Hence the laundry in the river, including sheets for eight beds.
“With a scrub board,” Clifford said. “I did that for a long time. Can you imagine?”
They also didn’t own a mop, and Clifford had to “scrub the floor on my hands and knees.”
The family also had a big garden.
“I’d freeze a lot, and can a lot,” Clifford said. “It was a lot of hard work.”
She finally put her foot down on the laundry.
“I did graduate from the washboard to a ringer washer. And then it gave out. Finally I got kind of sick of that, and I called Jackman Fuels, and I had them bring me an automatic washer. Well, he (Ernest) was so angry,” Clifford said.
“They sat it in the kitchen, and I wanted it in the basement. Well it sat in the kitchen for a long time, a couple weeks, anyway. Finally, I said, ‘Well, if you aren’t going to set that up, I’m going to call someone in and have someone do it.’ Well that did it.

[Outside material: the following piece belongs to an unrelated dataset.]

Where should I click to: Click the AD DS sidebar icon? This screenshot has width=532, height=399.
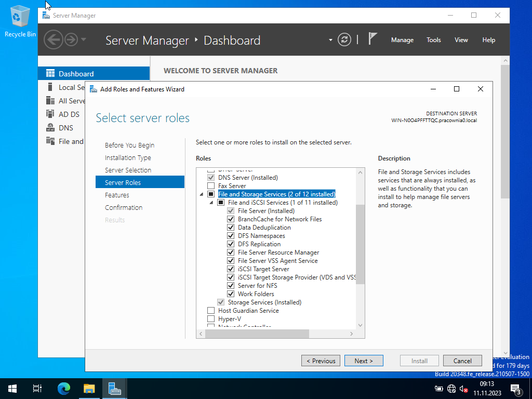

He got it ready for me.”
Clifford said her children made life easier for her.
“They were all close together (in age),” she said. “And they didn’t quarrel, which was nice. They played games together, and played school. And they’d play store. I’d let them get the canned goods out of the cupboard, and I said don’t tear the labels off.”
There were plenty of pluses over the course of a six-decade marriage; Ernest died a decade ago.

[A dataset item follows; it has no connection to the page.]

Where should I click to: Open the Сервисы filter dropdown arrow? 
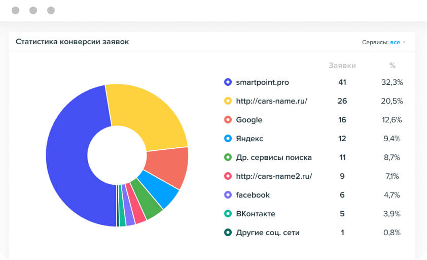click(x=404, y=43)
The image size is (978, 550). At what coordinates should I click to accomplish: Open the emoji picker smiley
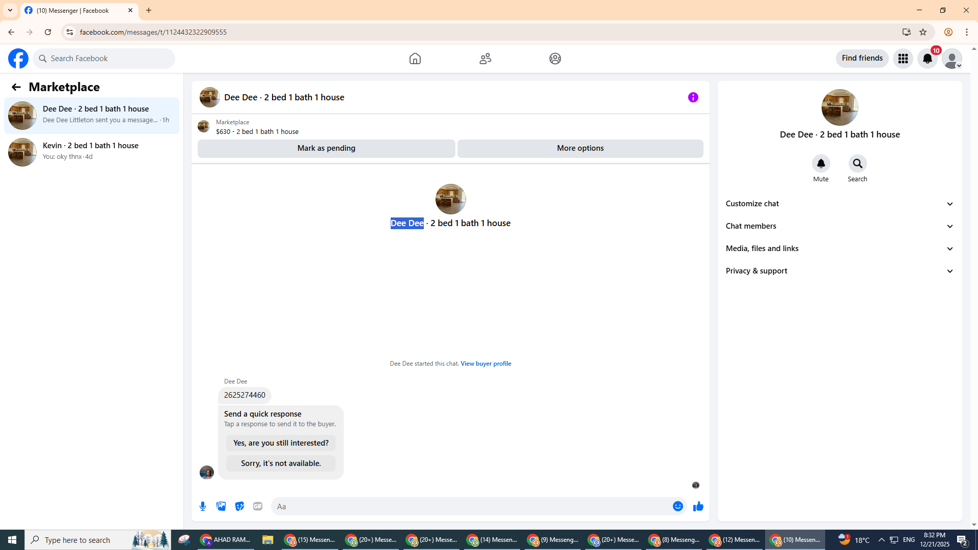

“There were happy times,” Clifford said. “We went to Australia, England, the Cayman Islands and Hawaii. We took a lot of trips. But not until all the children were grown. We couldn’t afford to hire a babysitter for all those. But we had a lot of good times. We had a big garden, and every year we’d have a corn roast and invite in a lot of people, all the neighbors.”
Ernest also made home-brewed beer, and they at times sampled that or a sip of whiskey together, she said.
“I wasn’t brought up to drink, but I learned,” Clifford said. “When I married my second husband I guess I wasn’t drinking very successfully, so he said, ‘I’m going to teach you how to drink.’ He did a good job.”
OUTSIDE THE HOME
When her children left the nest, so did Clifford. She cooked at the former Clark’s Nursing Home in Vergennes and at Vergennes Union High School, and for years was a key employee of the former Fishman’s Department Store on the city green.
“She went to Boston with Betty Fishman a few times to buy fashion,” Demilt said.
There were more tough times, too. One son died in a car accident. Two of her children succumbed to cancer, and another is currently undergoing treatment for the disease.
She also thought she lost another son, a medic serving in the Vietnam War after two uniformed men knocked on her door.
“I wanted to know if he was dead or alive, and they didn’t know. They said they would be sending a telegram. I stayed up all night long waiting for that telegram,” she said.
“It never came until late the next day, that he was alive. And they put him back out in the field, and he was shot again. He was shot three times, and they gave him two Purple Hearts. And they didn’t want to give him three Purple Hearts, so they gave him some other kind of medal. Good Conduct, maybe.”
Also on the plus side of the ledger, Demilt and Gilbert praised Clifford’s cooking, noting Dakin Farms once sold her fruitcakes.
“She’s just the best cook ever,” Demilt said.
Clifford said her daughter and granddaughter were biased, but admitted Dakin Farms also wanted to market her baked beans.
“They wanted to can them and put my name and picture on the label, and I said no way,” she said.
Demilt pointed out Clifford had to be wrangled into talking to the Independent.
“We’re lucky we got her picture today,” Demilt said. “Can you imagine turning down your picture on Dakin Farms baked beans?”
Gilbert said Clifford also was a talented seamstress.
“She made my first wedding dress, and all my bridesmaid’s wedding dresses,” Gilbert said. “And the flower girl’s.”
“And the cake, too,” Demilt added. “And my wedding cake. It was huge, with a staircase.”
But one recipe Clifford cannot provide is the one for longevity.
“Who knows why we live, and why some people pass away as little children, and let people like me keep on living? It’s a mystery,” she said. “A lot of people have worked harder than I have, and they’re still living, too. Maybe hard work does it. I don’t know. But I can’t tell you.”